Program received signal SIGTRAP, Trace/breakpoint trap.
0x0404efcb in ?? ()
(gdb) continue
Continuing.
I see two possible reasons:
Valgrind is using a different stack unwind method than GDB
The address space layout is different while running your program under the two environments and you're only hitting stack corruption under Valgrind.
We can gain more insight by using Valgrind's builtin gdbserver.
Save this Python snippet to thread-frames.py
import gdb
f = gdb.newest_frame()
while f is not None:
f.select()
gdb.execute('info frame')
f = f.older()
t.gdb
set confirm off
file MY-PROGRAM
break function
commands
silent
end
run
source thread-frames.py
quit
v.gdb
set confirm off
target remote | vgdb
file MY-PROGRAM
break function
commands
silent
end
continue
source thread-frames.py
quit
(Change MY-PROGRAM, function in the scripts above and the commands below as required)
Get details about the stack frames under GDB:
$ gdb -q -x t.gdb
Breakpoint 1 at 0x80484a2: file valgrind-unwind.c, line 6.

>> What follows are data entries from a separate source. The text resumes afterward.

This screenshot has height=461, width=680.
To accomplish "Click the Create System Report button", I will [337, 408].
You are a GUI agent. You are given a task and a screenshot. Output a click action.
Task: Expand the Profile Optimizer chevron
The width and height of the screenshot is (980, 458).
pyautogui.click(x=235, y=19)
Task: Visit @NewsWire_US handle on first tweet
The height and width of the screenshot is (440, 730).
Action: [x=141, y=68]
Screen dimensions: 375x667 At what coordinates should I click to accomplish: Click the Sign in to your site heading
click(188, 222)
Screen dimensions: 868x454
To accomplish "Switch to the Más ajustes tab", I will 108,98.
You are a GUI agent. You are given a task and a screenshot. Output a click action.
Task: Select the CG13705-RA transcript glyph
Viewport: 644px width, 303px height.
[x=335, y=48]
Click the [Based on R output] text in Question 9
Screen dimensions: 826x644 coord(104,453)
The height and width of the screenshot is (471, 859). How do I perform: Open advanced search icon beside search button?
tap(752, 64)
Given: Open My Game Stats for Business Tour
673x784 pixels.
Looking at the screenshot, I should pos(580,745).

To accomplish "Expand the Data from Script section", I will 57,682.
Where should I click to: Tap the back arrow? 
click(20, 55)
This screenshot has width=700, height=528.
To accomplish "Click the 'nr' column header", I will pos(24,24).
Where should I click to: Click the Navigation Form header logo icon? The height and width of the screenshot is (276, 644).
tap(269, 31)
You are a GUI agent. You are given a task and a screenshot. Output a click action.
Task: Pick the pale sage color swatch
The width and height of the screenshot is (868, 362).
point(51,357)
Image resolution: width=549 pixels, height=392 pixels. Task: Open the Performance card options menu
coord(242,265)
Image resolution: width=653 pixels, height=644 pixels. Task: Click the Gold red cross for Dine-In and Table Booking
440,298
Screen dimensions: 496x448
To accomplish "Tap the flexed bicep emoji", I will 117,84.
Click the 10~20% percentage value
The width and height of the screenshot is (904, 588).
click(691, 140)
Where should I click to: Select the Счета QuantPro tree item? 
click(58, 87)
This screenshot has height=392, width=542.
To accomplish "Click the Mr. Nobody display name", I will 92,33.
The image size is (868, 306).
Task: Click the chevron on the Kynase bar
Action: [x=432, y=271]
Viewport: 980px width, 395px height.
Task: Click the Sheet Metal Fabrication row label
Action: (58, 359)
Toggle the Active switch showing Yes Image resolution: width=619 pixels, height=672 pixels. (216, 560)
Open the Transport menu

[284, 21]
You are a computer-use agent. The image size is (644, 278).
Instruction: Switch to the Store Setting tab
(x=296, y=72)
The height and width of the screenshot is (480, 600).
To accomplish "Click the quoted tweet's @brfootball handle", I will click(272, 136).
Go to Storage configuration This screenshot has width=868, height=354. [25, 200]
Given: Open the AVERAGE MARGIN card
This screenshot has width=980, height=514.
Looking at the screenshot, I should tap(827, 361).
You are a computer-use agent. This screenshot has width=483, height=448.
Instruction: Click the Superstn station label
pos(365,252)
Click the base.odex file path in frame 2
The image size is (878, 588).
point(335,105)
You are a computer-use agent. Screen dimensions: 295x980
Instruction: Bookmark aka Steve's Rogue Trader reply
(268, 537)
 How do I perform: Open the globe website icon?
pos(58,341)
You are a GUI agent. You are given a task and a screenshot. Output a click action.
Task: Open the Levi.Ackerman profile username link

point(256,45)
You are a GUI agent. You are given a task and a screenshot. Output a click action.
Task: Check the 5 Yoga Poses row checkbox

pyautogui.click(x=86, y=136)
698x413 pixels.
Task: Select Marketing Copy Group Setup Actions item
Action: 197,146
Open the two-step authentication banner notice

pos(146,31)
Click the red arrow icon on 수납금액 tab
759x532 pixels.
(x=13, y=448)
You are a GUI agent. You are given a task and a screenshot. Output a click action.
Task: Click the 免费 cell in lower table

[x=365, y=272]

Stack level 0, frame at 0xbffff2f0:
eip = 0x80484a2 in function (valgrind-unwind.c:6); saved eip 0x8048384
called by frame at 0xbffff310
source language c.
Arglist at 0xbffff2e8, args:
Locals at 0xbffff2e8, Previous frame's sp is 0xbffff2f0
Saved registers:
ebp at 0xbffff2e8, eip at 0xbffff2ec
Stack level 1, frame at 0xbffff310:
eip = 0x8048384 in main (valgrind-unwind.c:17); saved eip 0xb7e33963
caller of frame at 0xbffff2f0
source language c.
Arglist at 0xbffff2f8, args:
Locals at 0xbffff2f8, Previous frame's sp is 0xbffff310
Saved registers:
ebp at 0xbffff2f8, eip at 0xbffff30c
Get the same data under Valgrind:
$ valgrind --vgdb=full --vgdb-error=0 ./MY-PROGRAM
In another shell:
$ gdb -q -x v.gdb
relaying data between gdb and process 574
0x04001020 in ?? ()
Breakpoint 1 at 0x80484a2: file valgrind-unwind.c, line 6.
Stack level 0, frame at 0xbe88e2c0:
eip = 0x80484a2 in function (valgrind-unwind.c:6); saved eip 0x8048384
called by frame at 0xbe88e2e0
source language c.
Arglist at 0xbe88e2b8, args:
Locals at 0xbe88e2b8, Previous frame's sp is 0xbe88e2c0
Saved registers:
ebp at 0xbe88e2b8, eip at 0xbe88e2bc
Stack level 1, frame at 0xbe88e2e0:
eip = 0x8048384 in main (valgrind-unwind.c:17); saved eip 0x4051963
caller of frame at 0xbe88e2c0
source language c.
Arglist at 0xbe88e2c8, args:
Locals at 0xbe88e2c8, Previous frame's sp is 0xbe88e2e0
Saved registers:
ebp at 0xbe88e2c8, eip at 0xbe88e2dc
If GDB can successfully unwind the stack while connecting to "valgrind --gdb" then it's a problem with Valgrind's stack unwind algorithm. You can inspect the "info frame" output carefully for inline and tail call frames or some other reason that could throw Valgrind off. Otherwise it's probably stack corruption.
Ok, compiling all .so parts and the main program with an explicit -O0 seems to solve the problem. It seems that some of the optimizations of the 'core' program that was loading the .so (so was always compiled unoptimized) was breaking the stack.
This is Tail-call optimization in action.
The function function calls malloc as the last thing it does. The compiler sees this and kills the stack frame for function before it calls malloc. The advantage is that when malloc returns it returns directly to whichever function called function. I.e. it avoids malloc returning to function only to hit yet another return instruction.
In this case the optimization has prevented an unnecessary jump and made stack usage slightly more efficient, which is nice, but in the case of a recursive tail call then this optimization is a huge win as it turns a recursion into something more like iteration.
As you've discovered already, disabling optimization makes debugging much easier. If you want to debug optimized code (for performance testing, perhaps), then, as #Zang MingJie already said, you can disable this one optimization with -fno-optimize-sibling-calls.